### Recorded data
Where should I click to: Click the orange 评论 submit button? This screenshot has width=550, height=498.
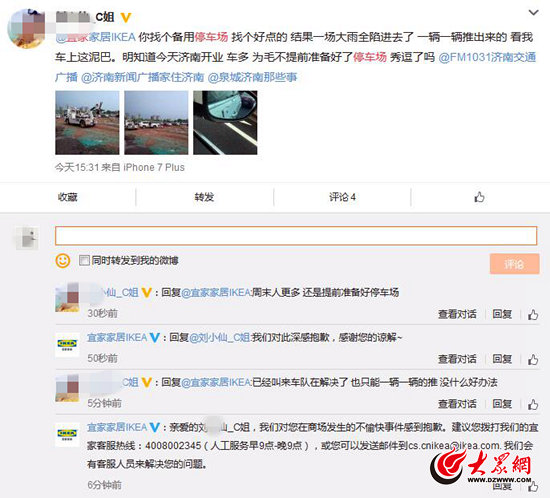(x=514, y=264)

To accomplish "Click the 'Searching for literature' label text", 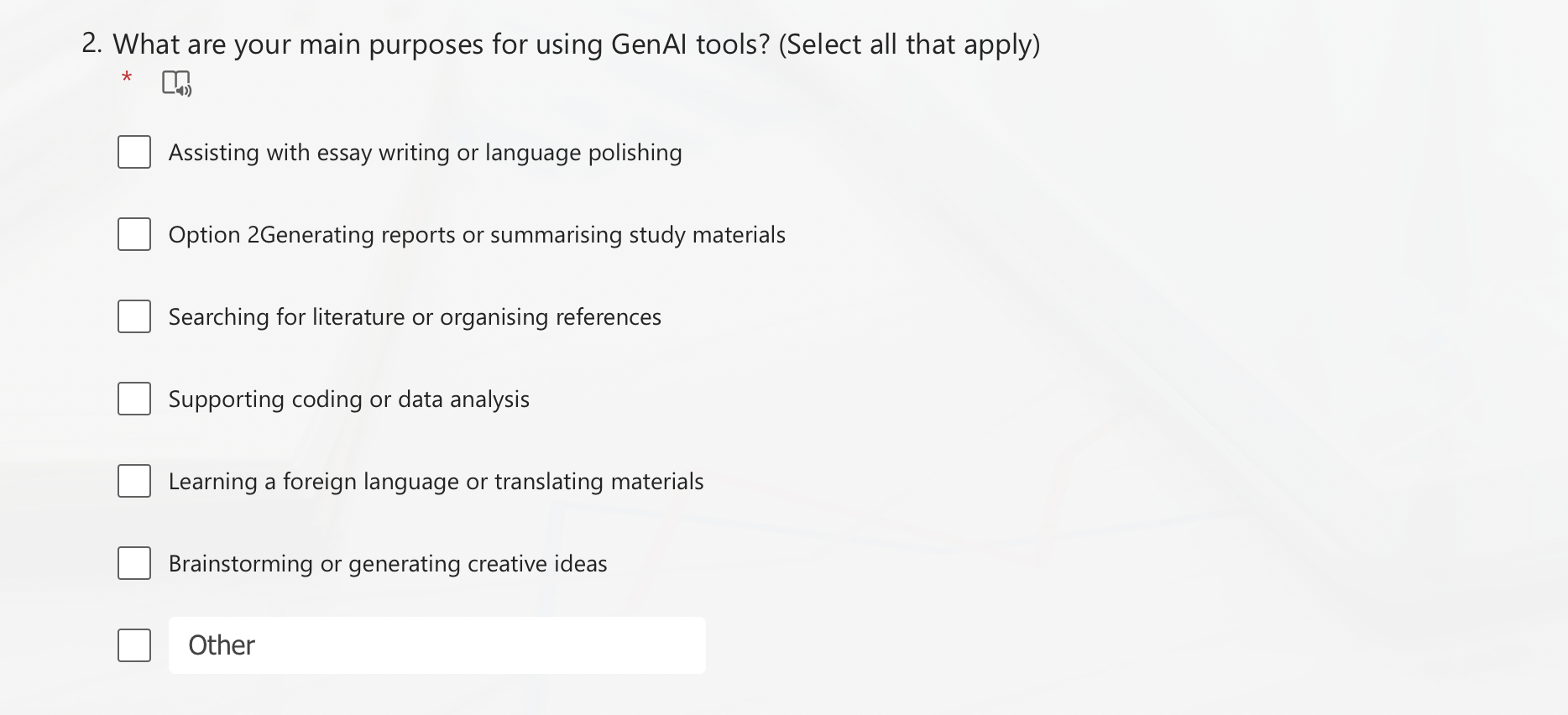I will (x=415, y=317).
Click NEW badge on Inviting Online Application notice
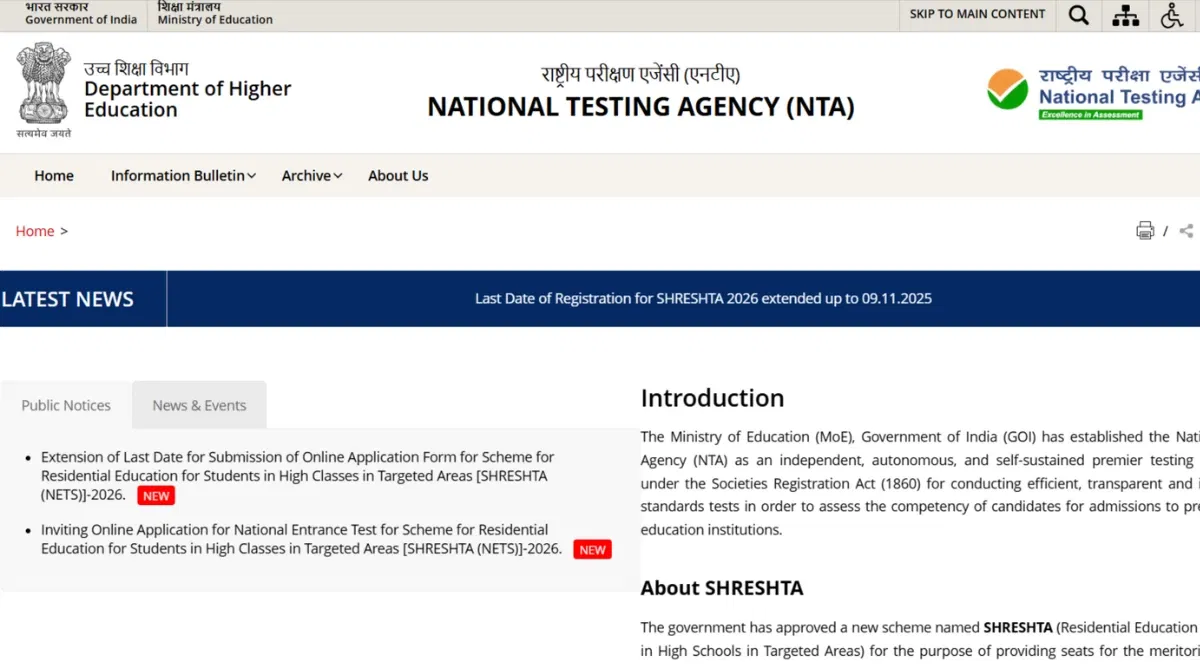 coord(592,549)
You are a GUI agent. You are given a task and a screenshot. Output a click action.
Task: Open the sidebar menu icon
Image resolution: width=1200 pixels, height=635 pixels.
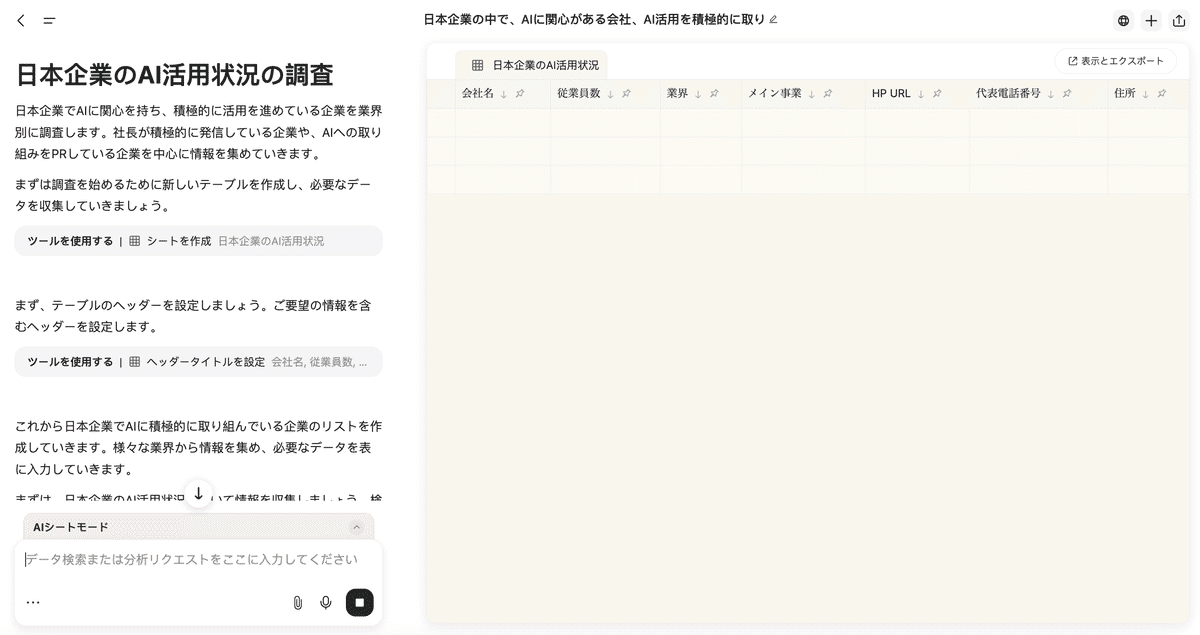49,20
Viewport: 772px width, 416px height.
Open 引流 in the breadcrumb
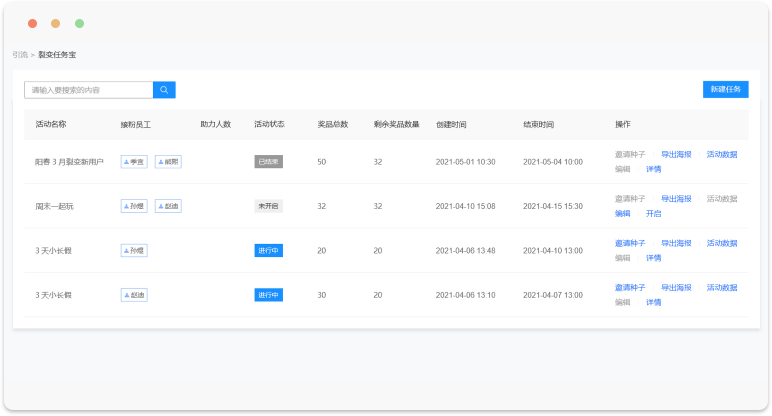[20, 54]
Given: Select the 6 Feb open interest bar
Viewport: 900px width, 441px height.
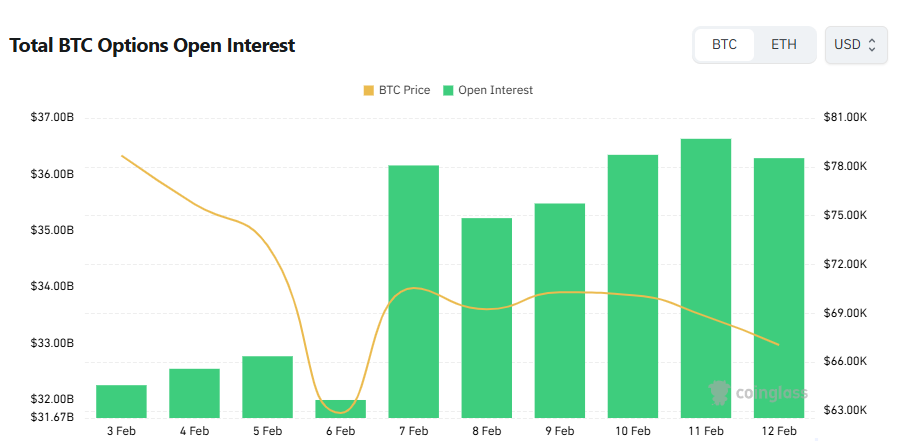Looking at the screenshot, I should click(x=340, y=409).
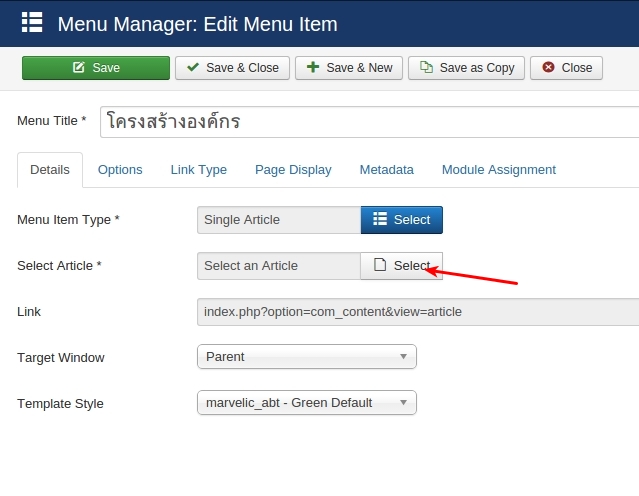The image size is (639, 496).
Task: Click the plus icon on Save & New
Action: [x=313, y=67]
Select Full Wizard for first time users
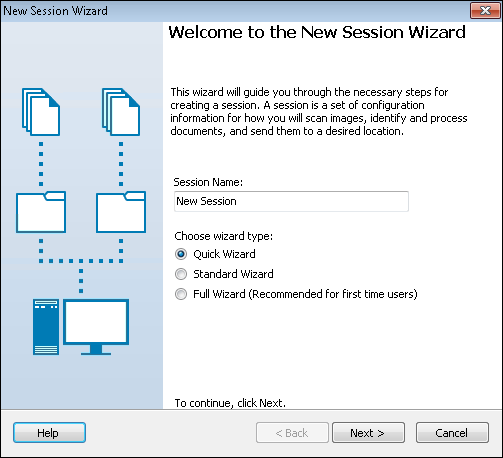The height and width of the screenshot is (458, 503). click(181, 294)
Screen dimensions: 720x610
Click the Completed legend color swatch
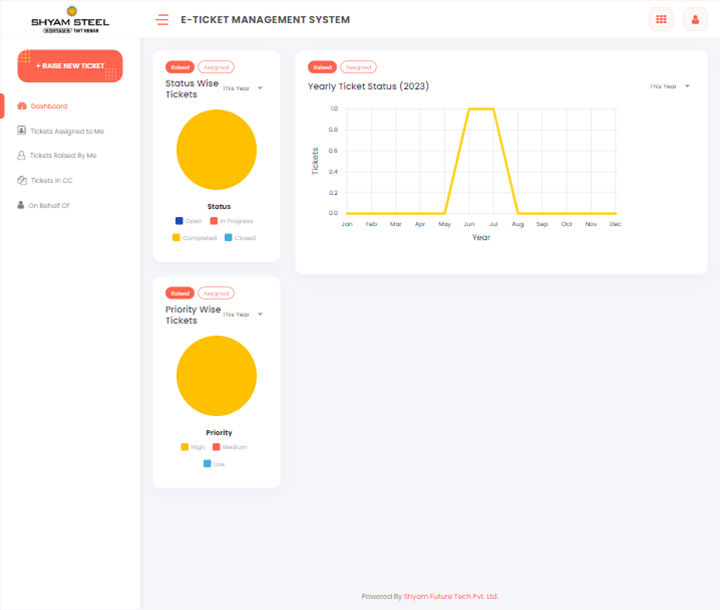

### WHAT YOU NEED TO DO
Above, find the line with "Click NEW badge"; copy it and every line down to the line with "Given: Select the 6 Feb open interest bar", exactly and both included, but no pictures.

### SOLUTION TO THE EXERCISE
Click NEW badge on Inviting Online Application notice
 coord(592,549)
You are a GUI agent. You are given a task and a screenshot. Output a click action.
Task: Open the sidebar menu icon
Image resolution: width=1200 pixels, height=635 pixels.
49,20
Viewport: 772px width, 416px height.
Open 引流 in the breadcrumb
[20, 54]
Given: Select the 6 Feb open interest bar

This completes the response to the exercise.